Japan’s most popular flavor to date has been soy sauce, which is only sold widely in Tokyo. Each region and some cities have their own flavors. If you know Japan, you know that when people collect something, they will go to the far reaches of the Earth to complete a collection (don’t believe me, ask an avid Pokeman collector). Well then, it shouldn’t surprise you to hear that people will travel throughout Japan (mind you, Japan isn’t one big island. It is made up of many islands) to collect all the new varieties that the candy makers come up with.
Like myself, you’re probably wondering why there are so many flavors in Japan. I have your answer. Kit Kat is similar to the Japanese phrase, “Kittu katsu,” which is greeting of good luck. Thus, Kit Kats are given as good luck charms. Coupled with the afforementioned Japanese tendancy to want things that are hard to get, you now have a national craze. Since each region of Japan has their own regional taste, that is where you get all the crazy-to-us-Westerners flavors.
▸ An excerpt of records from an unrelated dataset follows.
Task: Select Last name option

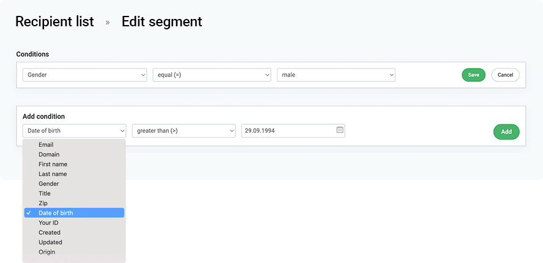Action: point(74,174)
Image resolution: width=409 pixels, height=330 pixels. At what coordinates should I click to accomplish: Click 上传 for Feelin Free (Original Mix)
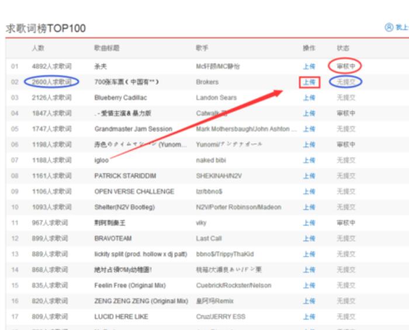click(x=309, y=286)
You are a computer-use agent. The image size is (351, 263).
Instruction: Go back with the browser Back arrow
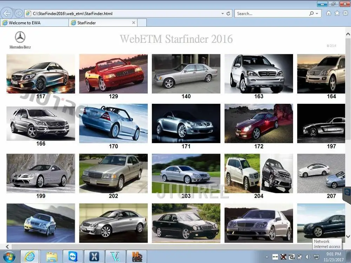pos(7,14)
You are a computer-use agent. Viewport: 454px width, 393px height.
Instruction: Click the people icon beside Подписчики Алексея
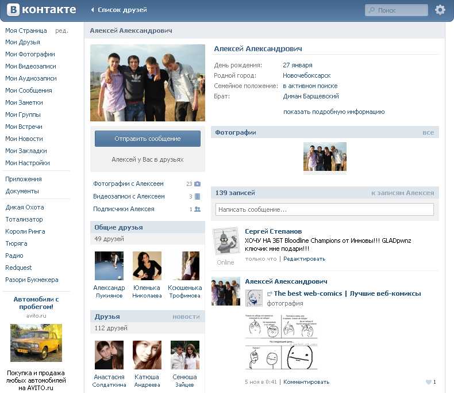coord(197,209)
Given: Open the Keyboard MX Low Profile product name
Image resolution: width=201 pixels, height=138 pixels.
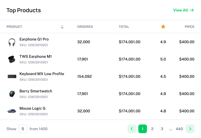Looking at the screenshot, I should [42, 74].
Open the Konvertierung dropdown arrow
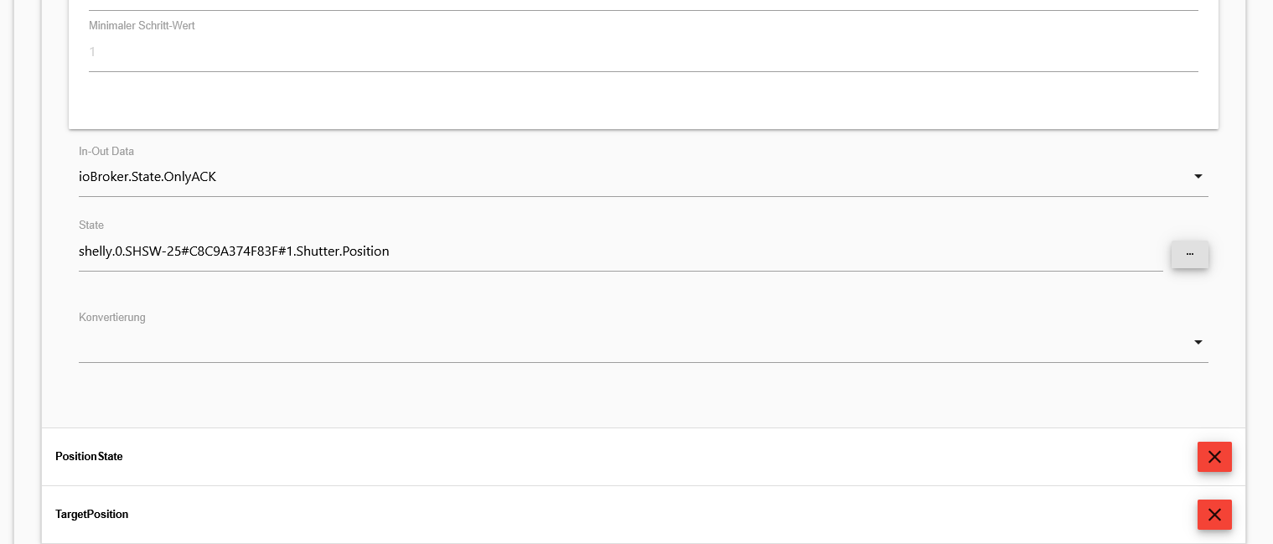Image resolution: width=1273 pixels, height=544 pixels. 1198,343

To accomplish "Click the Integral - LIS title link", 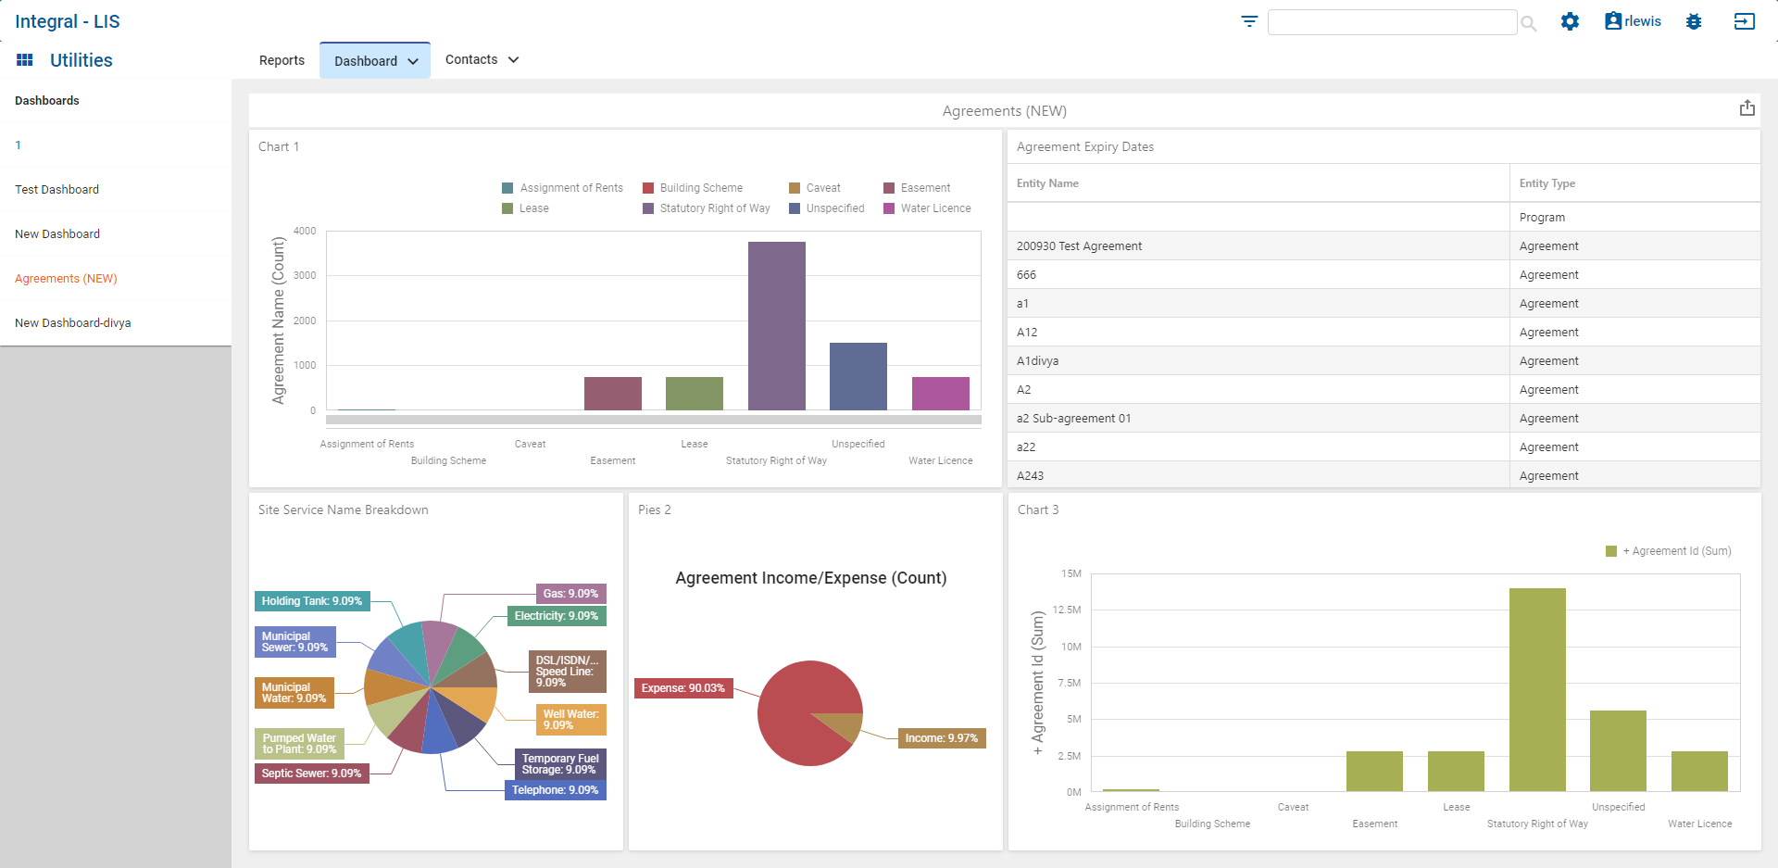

Okay so that still doesn’t 100% fully explain why just because you love roasted corn, you decided that it would be even better in a Kit Kat. The United States is a large country that’s full of regional flavors but you don’t see bbq Kit Kats in Memphis, lobster Kit Kats in Maine, cheesesteak Kit Kats in Philly, or jambalaya Kit Kats in New Orleans. Do any of my Japanese friends and readers want to help explain why your favorite food or drink has to made into a Kit Kat bar?
Well if you try one and don’t enjoy the taste, you could always wash the flavor out with this.
What about where you live. What’s a food, drink or candy that people consume that may be considered weird to a visitor?